I am using Elasticcloud (hosted elasticsearch) to index my app data. Now I want to start streaming logs from my AWS lambda functions to my Elasticcloud account. I have googled and I can see that there are couple of ways to do this:
- Functionbeat
- Cloudwatch-> Elasticsearch subscription filter
- Cloudwatch-> Lambda subscription filter
My questions are
- which is the most cost efficient and performant way to stream logs from AWS cloudwatch to elasticcloud
- For functionbeat is it necessary to first send logs to a S3 bucket? (I am referring to this https://www.elastic.co/guide/en/beats/functionbeat/current/configuration-functionbeat-options.html)
First question:
Since Functionbeat is deployed to Lambda in case of AWS, no.1 and no.3 cost the same. No.1 is faster to deploy because you need to create Lambda by yourself in no.3.

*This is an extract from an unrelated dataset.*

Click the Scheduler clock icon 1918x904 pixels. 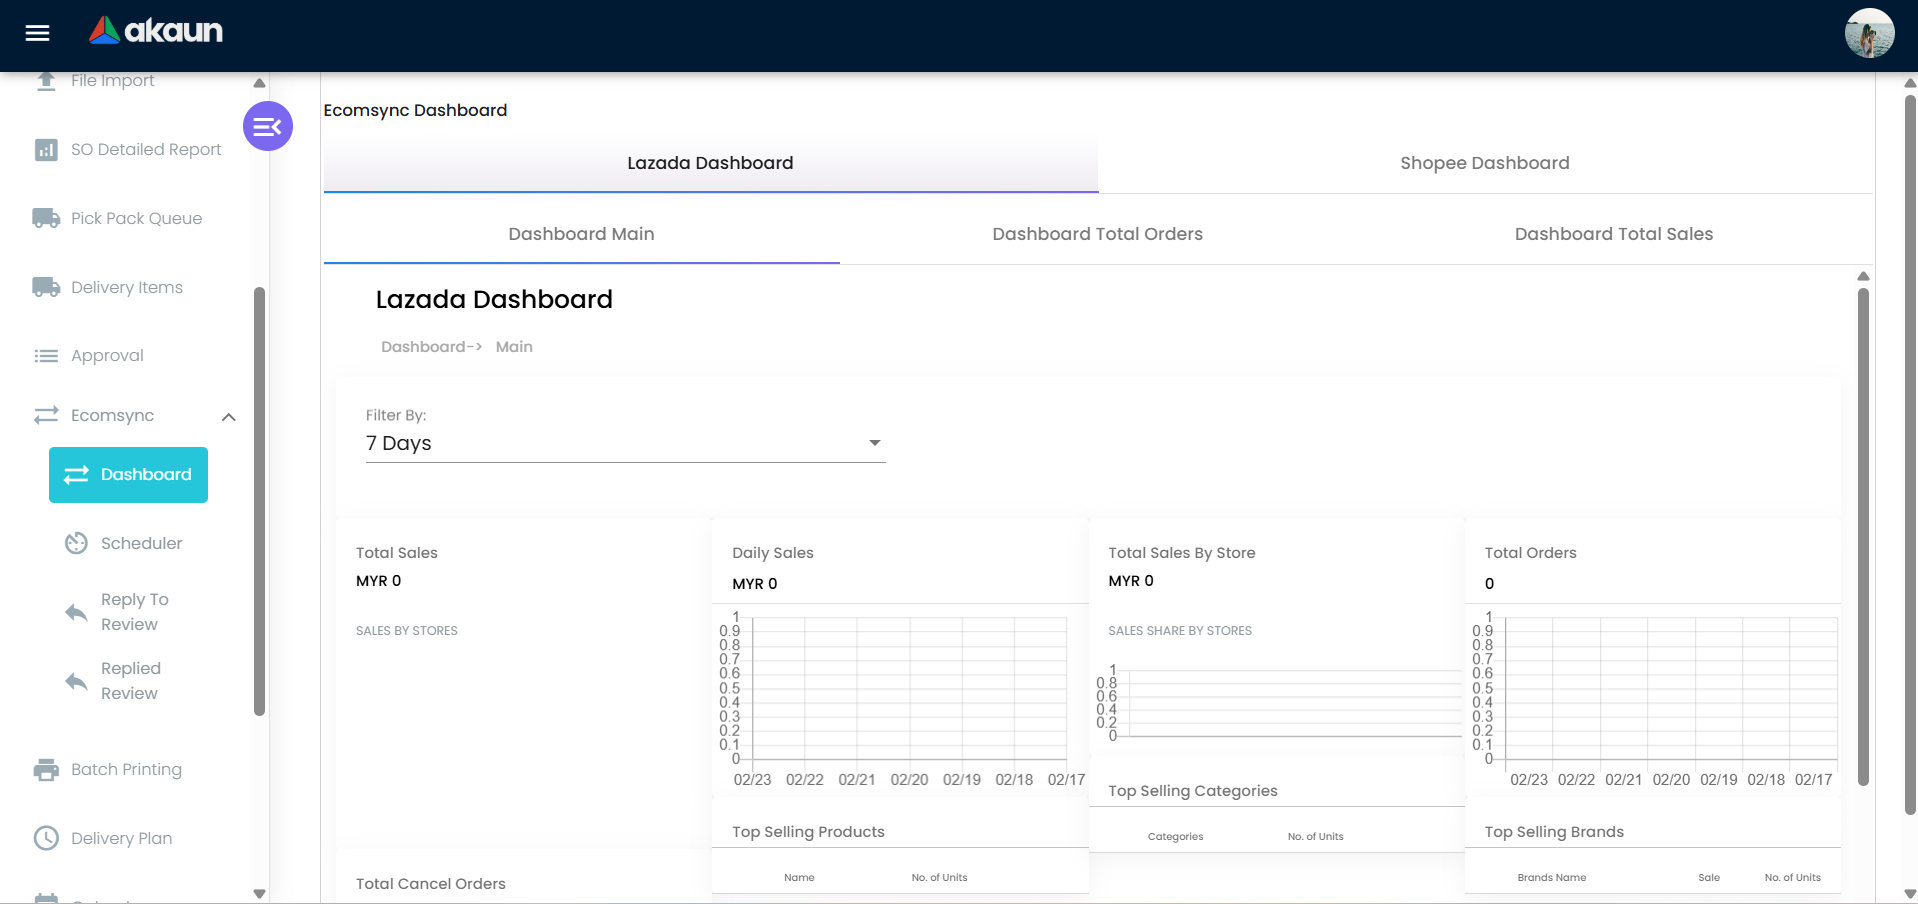coord(76,543)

As for performance, of course it depends on the implementation, I guess there is no big difference between two methods unless millisecond latency has impact to you.
If you are using Elastic Cloud you can't use no.2, which works with Amazon Elasticsearch Service. These two are completely different services. (see this page, I know it's a bit confusing!)
Second question:
No, you don't have to. Functionbeat directly gets logs from CloudWatch. S3 bucket is used to store Function beat module itself before being deployed to Lambda.